MPF denuncia Edir Macedo e mais três por lavagem dinheiro e evasão de divisas

O Ministério Público Federal em São Paulo denunciou o bispo Edir Macedo
Bezerra, chefe religioso da Igreja Universal do Reino de Deus, por
montar, com mais três dirigentes da igreja: o ex-deputado federal João
Batista Ramos da Silva, o bispo Paulo Roberto Gomes da Conceição, e a
diretora financeira Alba Maria Silva da Costa, uma quadrilha para lavar
dinheiro da IURD, remetido ilegalmente do Brasil para os Estados Unidos
por meio de uma casa de câmbio paulista, entre 1999 e 2005.

Segundo a denúncia, de autoria da procurador da República Sílvio Luís
Martins de Oliveira, o dinheiro era obtido por meio de estelionato
contra fiéis da IURD, por meio do “oferecimento de falsas promessas e
ameaças de que o socorro espiritual e econômico somente alcançaria
aqueles que se sacrificassem economicamente pela Igreja”.

Os quatro também são acusados do crime de falsidade ideológica por
terem inserido nos contratos sociais de empresas do grupo da IURD
composições societárias diversas das verdadeiras. O objetivo dessa
prática era ocultar a real proprietária de diversos empreendimentos,
qual seja, a IURD.

Apesar de os fatos denunciados remontarem ao período entre 1999 e 2005,
após a tipificação, no Brasil, do crime de lavagem de dinheiro, o que
ocorreu em março de 1998, a denúncia contextualiza e explica todos os
antecedentes da montagem do esquema milionário e escuso de envio de
dinheiro para o exterior e a criação de empresas de fachada, cujos
recursos foram empregados na aquisição de diversos meios de comunicação,
usados como plataforma para arrebanhar fiéis.
++++++++++++++++++++
_Exercício escrito 1:_ Copie as entradas, sem alterações, desde o início até a linha que contém "point(1013,35)", incluindo essa linha. Deixe as imagens de fora da resposta.
O texto e as entradas vêm de fontes distintas.
++++++++++++++++++++
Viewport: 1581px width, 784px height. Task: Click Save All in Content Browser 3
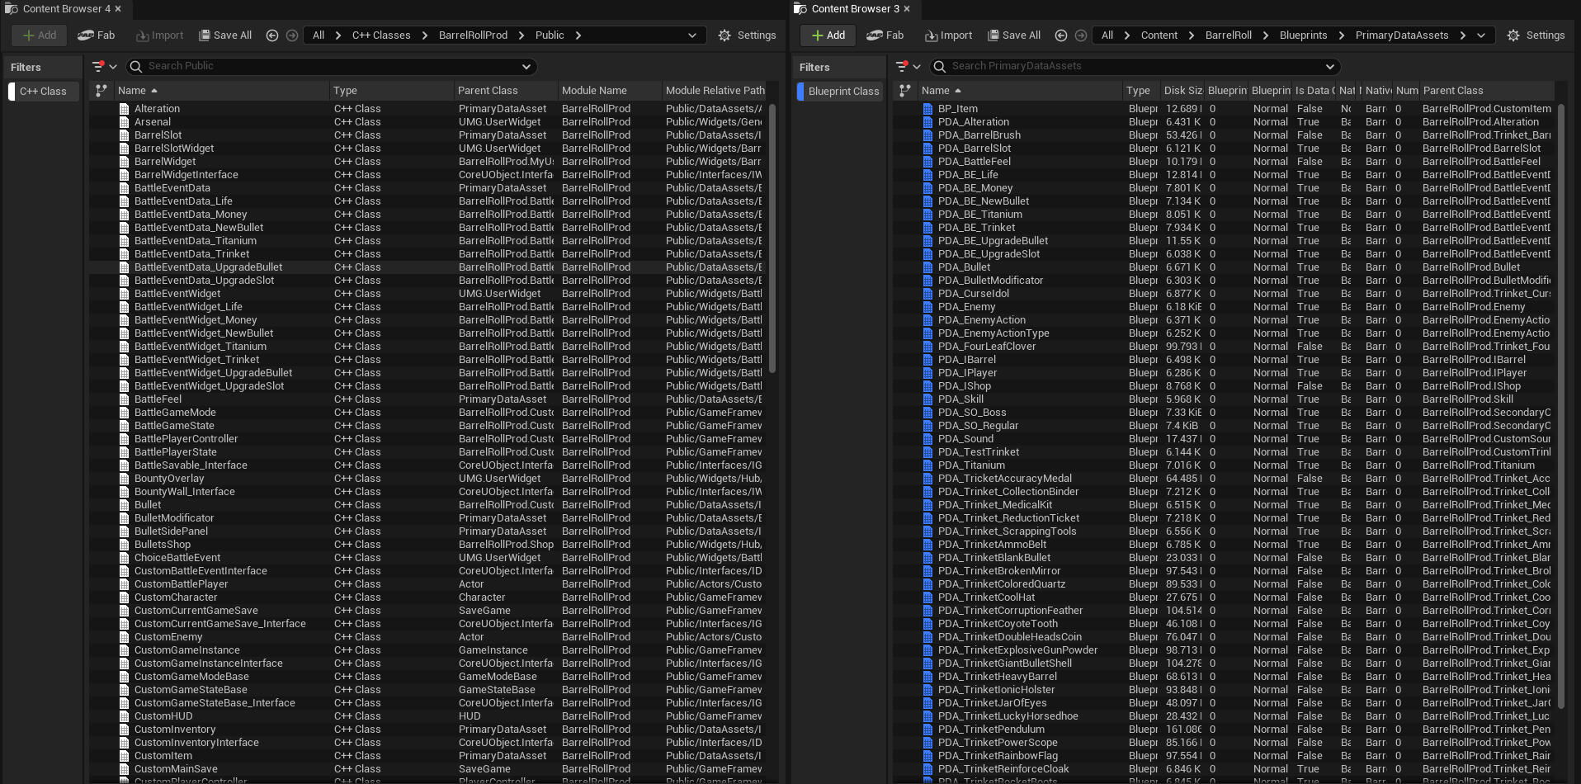point(1013,35)
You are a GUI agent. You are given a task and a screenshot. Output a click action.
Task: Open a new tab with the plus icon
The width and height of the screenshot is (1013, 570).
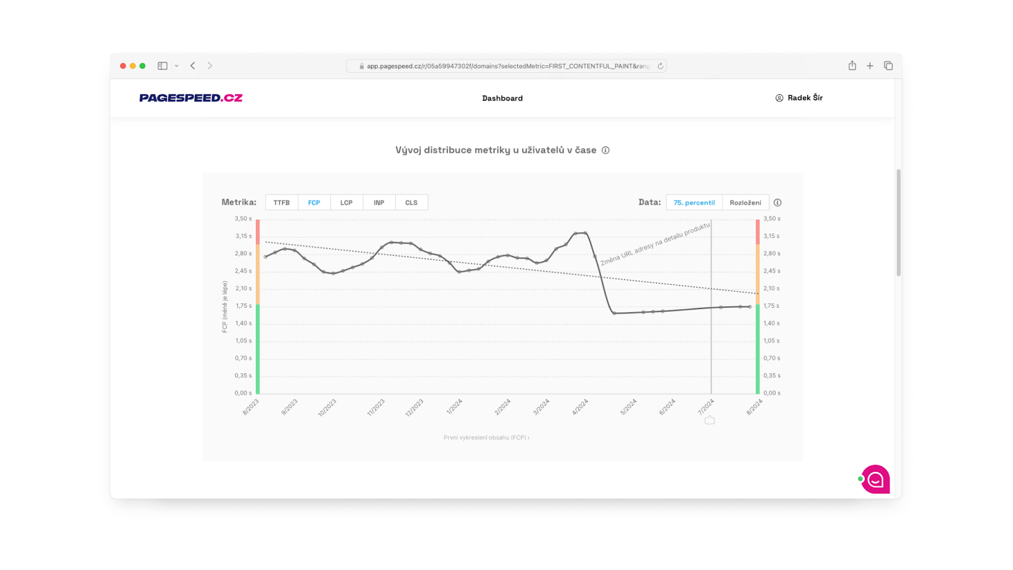point(870,65)
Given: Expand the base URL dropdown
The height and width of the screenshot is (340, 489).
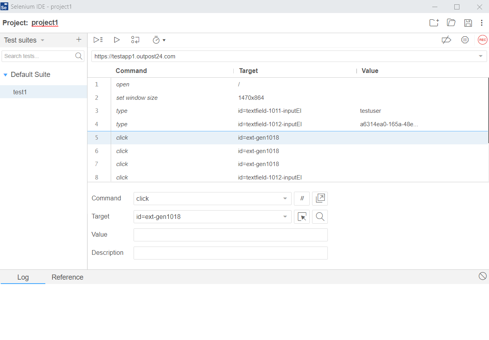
++++++++++++++++++++
_Exercício escrito 2:_ Repita sem alterações o trecho da notícia sobre a denúncia contra Edir Macedo que vai de "Segundo a denúncia, de" até "seja, a IURD.", inclusive.

_Resposta completa 1:_
Viewport: 1581px width, 784px height. Task: Click Save All in Content Browser 3
point(1013,35)

_Resposta completa 2:_
Segundo a denúncia, de autoria da procurador da República Sílvio Luís
Martins de Oliveira, o dinheiro era obtido por meio de estelionato
contra fiéis da IURD, por meio do “oferecimento de falsas promessas e
ameaças de que o socorro espiritual e econômico somente alcançaria
aqueles que se sacrificassem economicamente pela Igreja”.

Os quatro também são acusados do crime de falsidade ideológica por
terem inserido nos contratos sociais de empresas do grupo da IURD
composições societárias diversas das verdadeiras. O objetivo dessa
prática era ocultar a real proprietária de diversos empreendimentos,
qual seja, a IURD.